By Amy Schoeman
Imagine a larger and darker version of the graceful impala with its shiny reddish coat and long slender legs, add a distinctive dark blaze to its muzzle, and you have the black-faced impala, Aepyceros melampus petersi, a subspecies found in the wild only in south-western Angola and north-western Namibia.
The evolution of this interesting subspecies is the result of its isolated occurrence, the ordinary impala having a wide distribution in the eastern woodlands of Africa, from northern Kenya southwards to northern KwaZulu Natal in South Africa.
The black-faced impala’s definitive dark blaze extends from its nostrils to the top of its head, and its tail is long and very bushy. An adult male has a mean mass of 63 kg, the female about 50 kg, considerably larger when compared to an ordinary impala male with its mean mass of 50 kg and female which weighs approximately 40 kg. The upper parts of the black-faced impala’s body lack the rich reddish-brown colour of the ordinary impala, being duller brown with a rich purplish black sheen.
According to Shortridge, black-faced impala used to occur as far south as Kaoko-Otavi. Today this interesting animal’s natural distribution is limited to the northern and southern banks of the Kunene River, in Namibia in northern Kaokoland, where they are seldom encountered further south than 30 km from the river.
Following a timous relocation programme by the Namibian Department of Nature Conservation in the sixties, about 1 500 black-faced impala currently inhabit the Etosha National Park, with small numbers occurring on private game reserves and farmlands. Ordinary impala occur naturally in western and eastern Caprivi, while small numbers were translocated from South Africa’s then Transvaal and Natal provinces to the Daan Viljoen Game Reserve, the Waterberg Plateau Park, private game reserves and several farms.

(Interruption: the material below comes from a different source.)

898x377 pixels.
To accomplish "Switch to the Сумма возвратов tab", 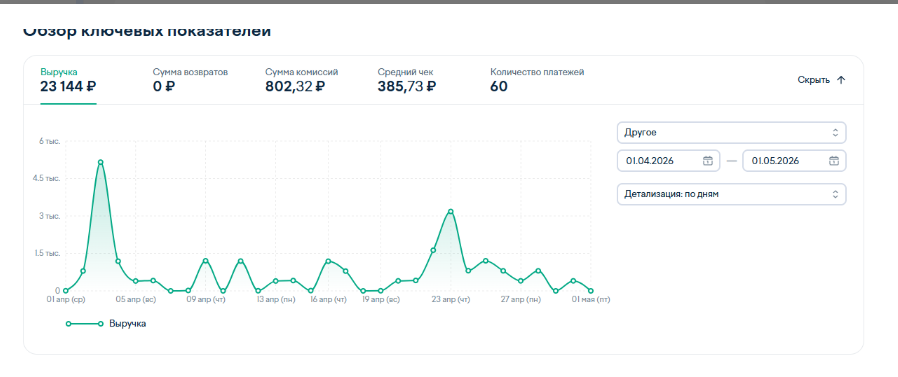I will pyautogui.click(x=190, y=80).
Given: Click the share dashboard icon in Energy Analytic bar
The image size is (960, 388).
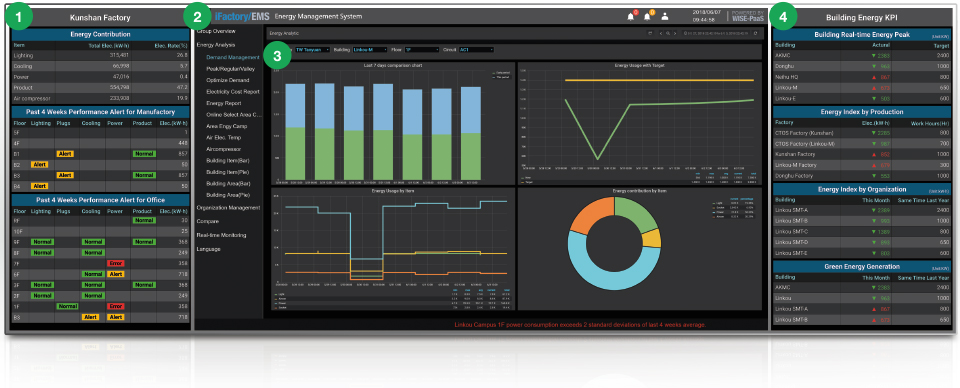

On account of recurrent droughts, hunting pressure and competition from livestock, conservationists in the former Department of Nature Conservation expressed concern about the continued survival of this rare and endangered species in Namibia. There was also the question of whether this impala was merely a variation of the ordinary impala, or whether it was a distinct subspecies.
Polla Swart, who subsequently became the Director of Nature Conservation in the Ministry of Environment and Tourism, had then shortly joined the Department. His first research project was to establish exactly this. The results of his study established beyond a doubt that the black-faced impala was a subspecies in its own right. After further research, moreover, the conclusion was reached that it should be classified as a separate species altogether. It made sense, therefore, to capture black-faced impala in northern Kaokoland for relocation in Etosha, rather than bring ordinary impala all the way from the Transvaal and Natal in South Africa, thereby ensuring the continued survival of the local species’.
This prompted an extensive capture and relocation programme. A total of 266 animals were caught, mostly in the environs of the Kunene River, and transported to the Kaross Khoabendes area in the western sections of Etosha. After a period of quarantine they were moved to other parts of the park such as Ombika, Olifantsbad and Namutoni in the east. They adapted extremely well and by the eighties their numbers had increased to over 1 000. As the tendency to reintroduce game onto commercial farmlands gained momentum, small numbers were sold or auctioned to farmers with suitable habitats, further ensuring the survival of the black-faced impala in Namibia.
Are they a separate species?
The evolvement into a separate species normally occurs when for geographic reasons an animal has an isolated distribution. The black-faced impala of the Kunene are separated from the ordinary impala of Kavango and Caprivi by the North Central Region (the former Owamboland), a barrier of approximately 800 km in which they cannot survive, as they need to be near a permanent water source. The impala of the north-east could migrate to other areas such as Zimbabwe, Zambia and South Africa, but because of the absence of perennial rivers other than the Kunene, the impala of the north-west had nowhere to go.
For a subspecies to be reclassified as a separate species the difference needs to be structural. In the black-faced impala’s skull the ends of the premaxillaries are about 15 mm away from the lachrymals, whereas in the ordinary impala they are less than 11 mm away. While local researchers are of the opinion that this should be sufficient to have the animal reclassified as a separate species, it is currently still regarded as a subspecies of the ordinary impala.
This article appeared in the 2001 edition of Conservation and the Environment in Namibia.